BEGIN Provided material

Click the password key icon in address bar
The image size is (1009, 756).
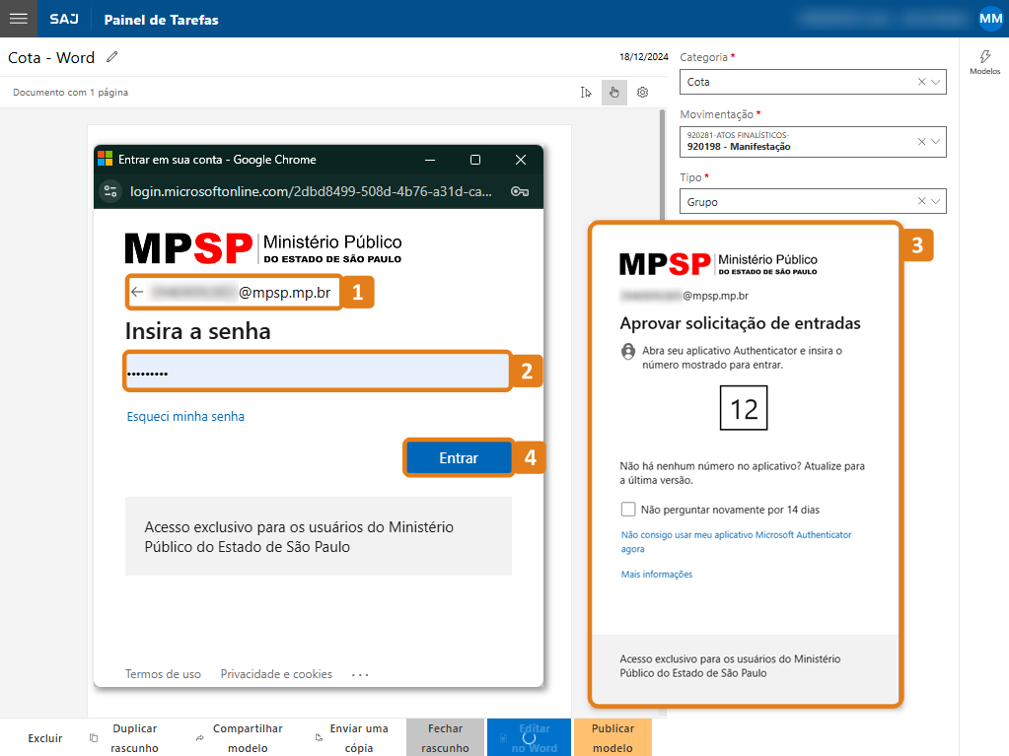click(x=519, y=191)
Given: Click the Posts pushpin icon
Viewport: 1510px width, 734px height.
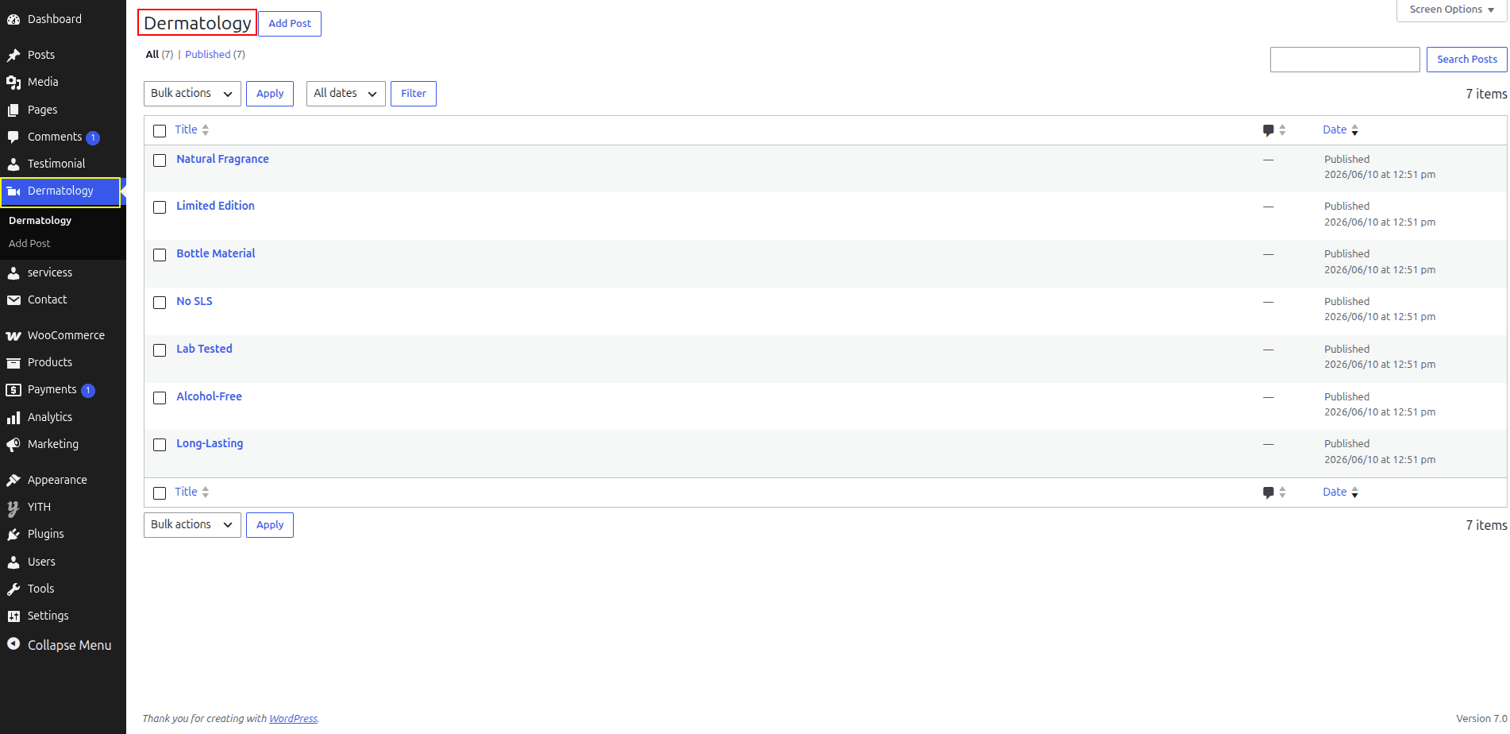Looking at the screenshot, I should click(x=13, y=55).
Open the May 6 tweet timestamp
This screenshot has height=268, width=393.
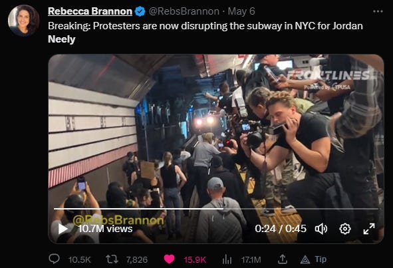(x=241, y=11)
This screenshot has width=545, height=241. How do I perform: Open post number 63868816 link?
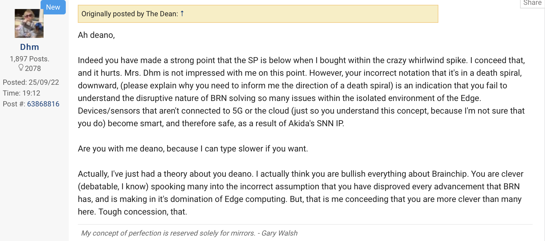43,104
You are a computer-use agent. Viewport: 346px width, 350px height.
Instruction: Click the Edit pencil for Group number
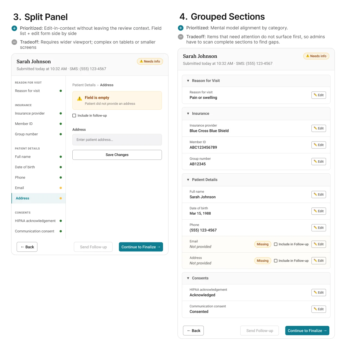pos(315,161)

END Provided material
BEGIN Provided material

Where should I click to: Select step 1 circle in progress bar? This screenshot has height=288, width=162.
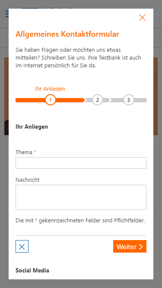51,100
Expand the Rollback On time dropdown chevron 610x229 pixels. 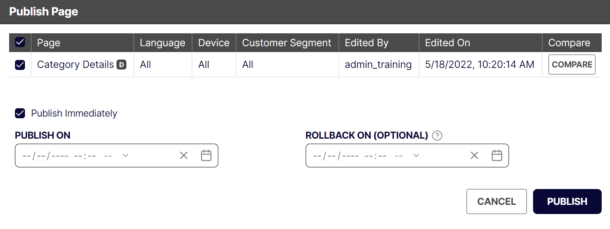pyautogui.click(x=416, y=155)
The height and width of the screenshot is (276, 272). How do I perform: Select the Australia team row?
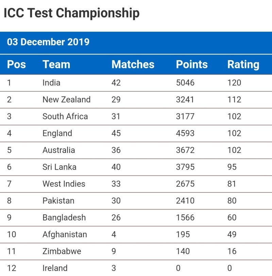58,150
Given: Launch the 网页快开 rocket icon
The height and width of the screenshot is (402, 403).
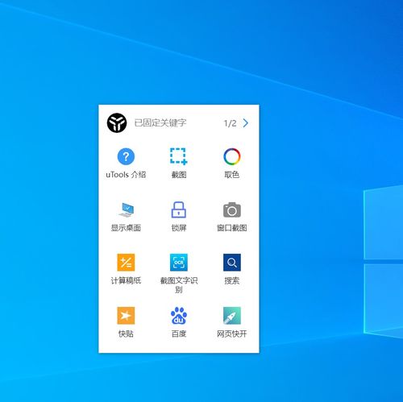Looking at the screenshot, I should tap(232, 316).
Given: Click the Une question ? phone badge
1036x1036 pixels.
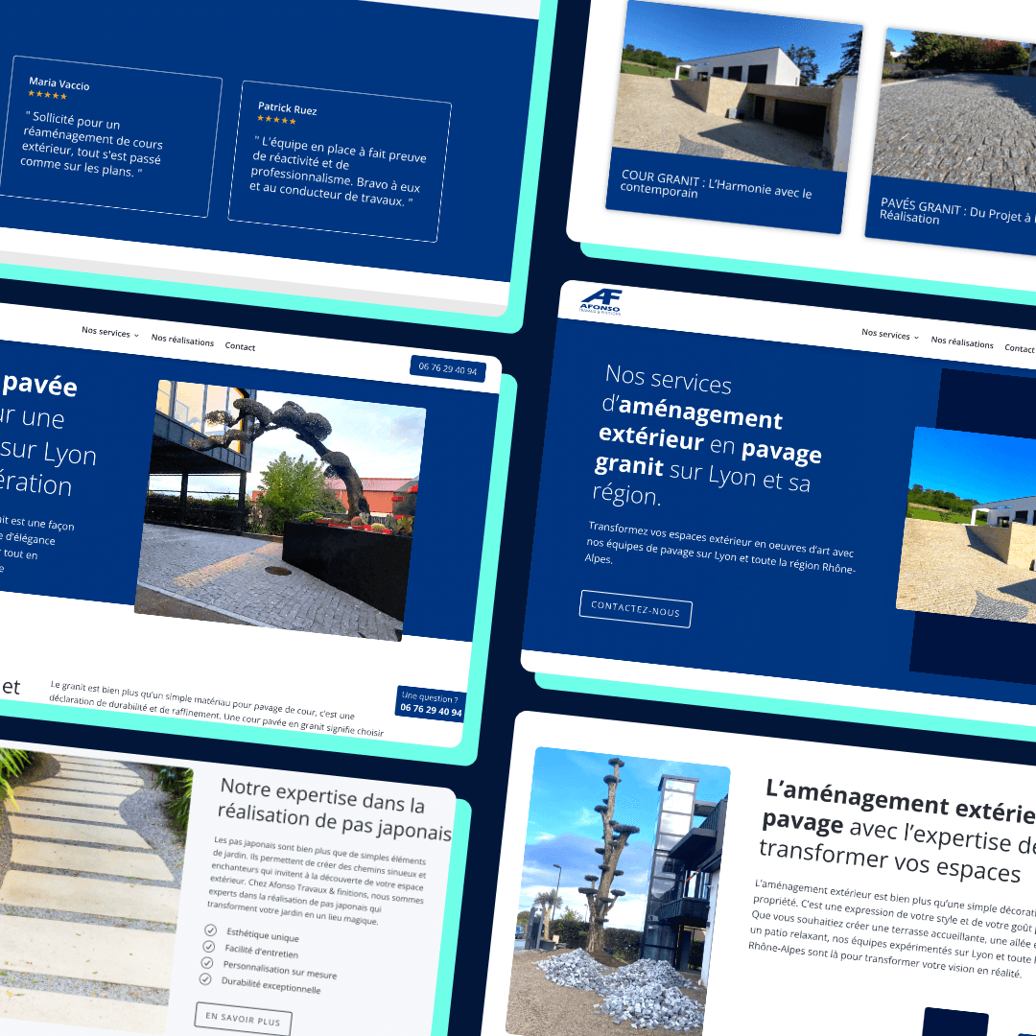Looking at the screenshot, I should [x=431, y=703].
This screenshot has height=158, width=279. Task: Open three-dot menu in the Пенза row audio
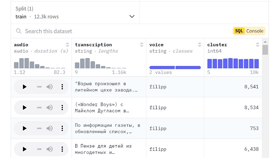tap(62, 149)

END Provided material
BEGIN Provided material

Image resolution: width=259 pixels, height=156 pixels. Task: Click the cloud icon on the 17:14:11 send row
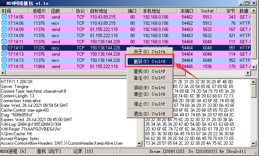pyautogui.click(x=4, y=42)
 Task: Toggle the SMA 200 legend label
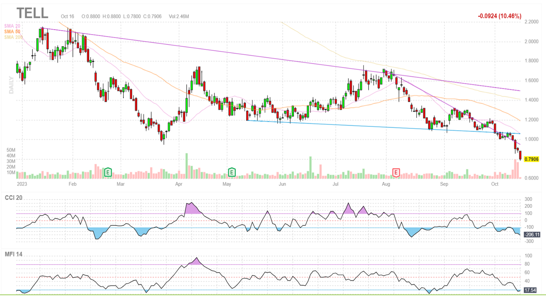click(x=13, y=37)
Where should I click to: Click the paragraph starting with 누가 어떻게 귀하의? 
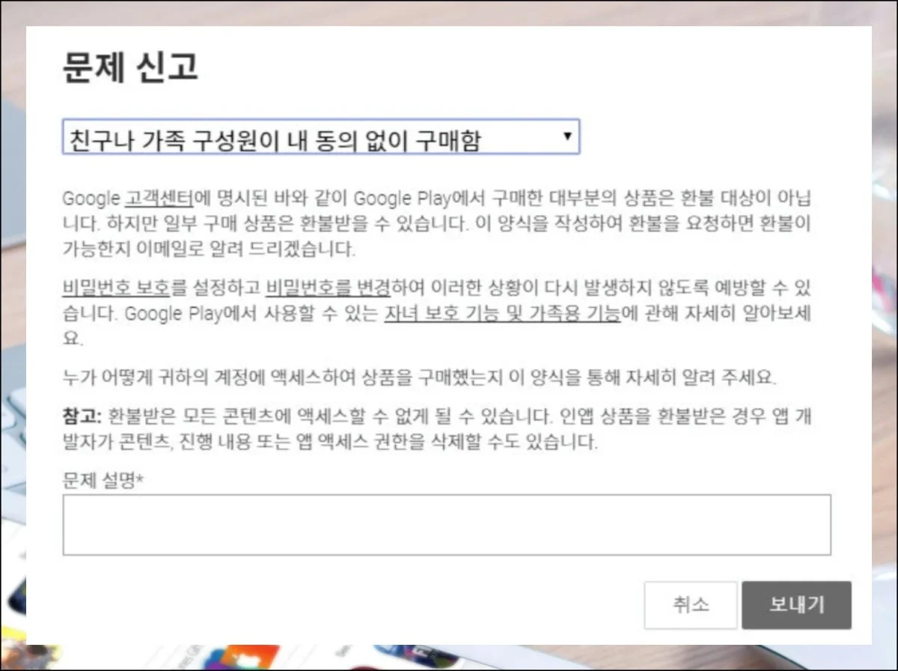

END Provided material

◆ Your objective ◆
Only lines with the string "Given" belong in the answer; copy each of them from the listing.

◆ Result of the exercise ◆
Given: Click the Posts pushpin icon
Given: Launch the 网页快开 rocket icon
Given: Click the Une question ? phone badge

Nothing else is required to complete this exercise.